RECORD EXTRACTS:
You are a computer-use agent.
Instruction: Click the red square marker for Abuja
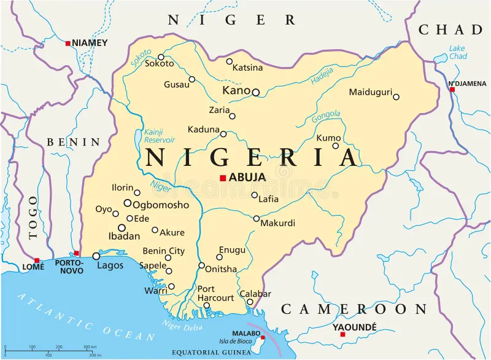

--

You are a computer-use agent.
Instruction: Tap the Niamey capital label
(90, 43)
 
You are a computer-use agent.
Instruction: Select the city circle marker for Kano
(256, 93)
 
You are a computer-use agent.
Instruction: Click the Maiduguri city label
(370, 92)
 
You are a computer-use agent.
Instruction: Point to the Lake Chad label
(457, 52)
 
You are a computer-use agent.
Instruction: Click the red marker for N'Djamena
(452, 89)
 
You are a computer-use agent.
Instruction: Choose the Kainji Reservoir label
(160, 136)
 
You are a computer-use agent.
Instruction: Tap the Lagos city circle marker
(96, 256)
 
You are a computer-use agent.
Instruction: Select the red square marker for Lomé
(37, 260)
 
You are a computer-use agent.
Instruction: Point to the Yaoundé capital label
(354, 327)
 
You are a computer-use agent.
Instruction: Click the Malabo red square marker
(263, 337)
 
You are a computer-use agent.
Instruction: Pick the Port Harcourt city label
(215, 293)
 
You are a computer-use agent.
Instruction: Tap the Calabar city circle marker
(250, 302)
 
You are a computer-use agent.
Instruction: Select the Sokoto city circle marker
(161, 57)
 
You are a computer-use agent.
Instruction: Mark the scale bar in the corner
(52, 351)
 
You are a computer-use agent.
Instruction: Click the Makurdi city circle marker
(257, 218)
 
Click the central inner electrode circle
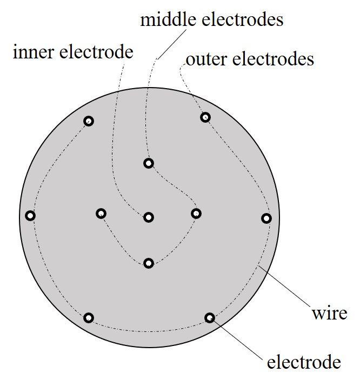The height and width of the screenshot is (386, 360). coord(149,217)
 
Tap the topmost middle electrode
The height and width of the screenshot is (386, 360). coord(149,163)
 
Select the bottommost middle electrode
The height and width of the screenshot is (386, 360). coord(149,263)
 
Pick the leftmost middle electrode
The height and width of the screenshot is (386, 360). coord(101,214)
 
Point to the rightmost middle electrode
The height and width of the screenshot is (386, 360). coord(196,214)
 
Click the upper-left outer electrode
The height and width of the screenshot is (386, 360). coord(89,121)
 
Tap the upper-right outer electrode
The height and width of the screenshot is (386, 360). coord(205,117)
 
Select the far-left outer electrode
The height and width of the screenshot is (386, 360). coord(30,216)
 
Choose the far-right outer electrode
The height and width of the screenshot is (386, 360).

--

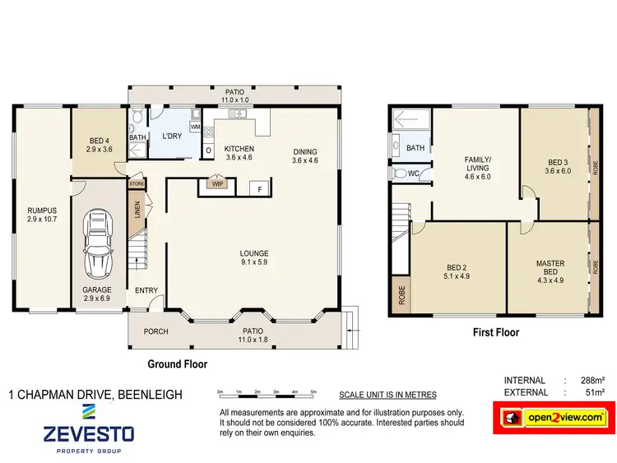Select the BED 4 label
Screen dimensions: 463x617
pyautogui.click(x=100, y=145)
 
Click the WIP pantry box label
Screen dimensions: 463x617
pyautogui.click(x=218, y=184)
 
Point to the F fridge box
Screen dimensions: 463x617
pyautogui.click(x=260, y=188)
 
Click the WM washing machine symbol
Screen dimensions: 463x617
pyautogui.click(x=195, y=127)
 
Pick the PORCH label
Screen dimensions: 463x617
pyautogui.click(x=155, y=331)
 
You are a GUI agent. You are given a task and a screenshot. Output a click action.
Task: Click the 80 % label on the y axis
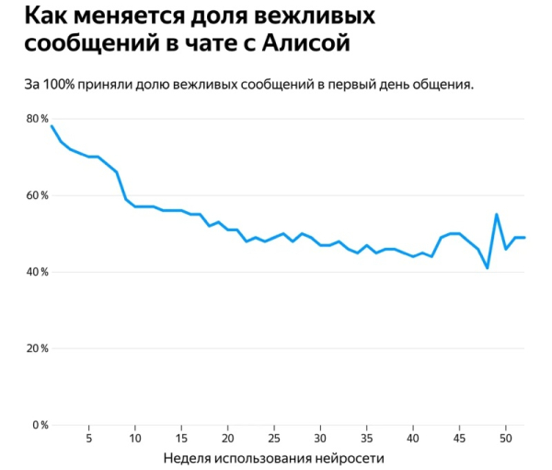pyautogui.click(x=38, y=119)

STATED TASK: Change every "middle" to "central" in everything from the line containing "Pick the leftmost middle electrode" down to the line containing "(386, 360). coord(89,121)", and give those lines back otherwise unchanged.

ANSWER TO THIS TASK:
Pick the leftmost central electrode
The height and width of the screenshot is (386, 360). coord(101,214)
 
Point to the rightmost central electrode
The height and width of the screenshot is (386, 360). coord(196,214)
 
Click the upper-left outer electrode
The height and width of the screenshot is (386, 360). coord(89,121)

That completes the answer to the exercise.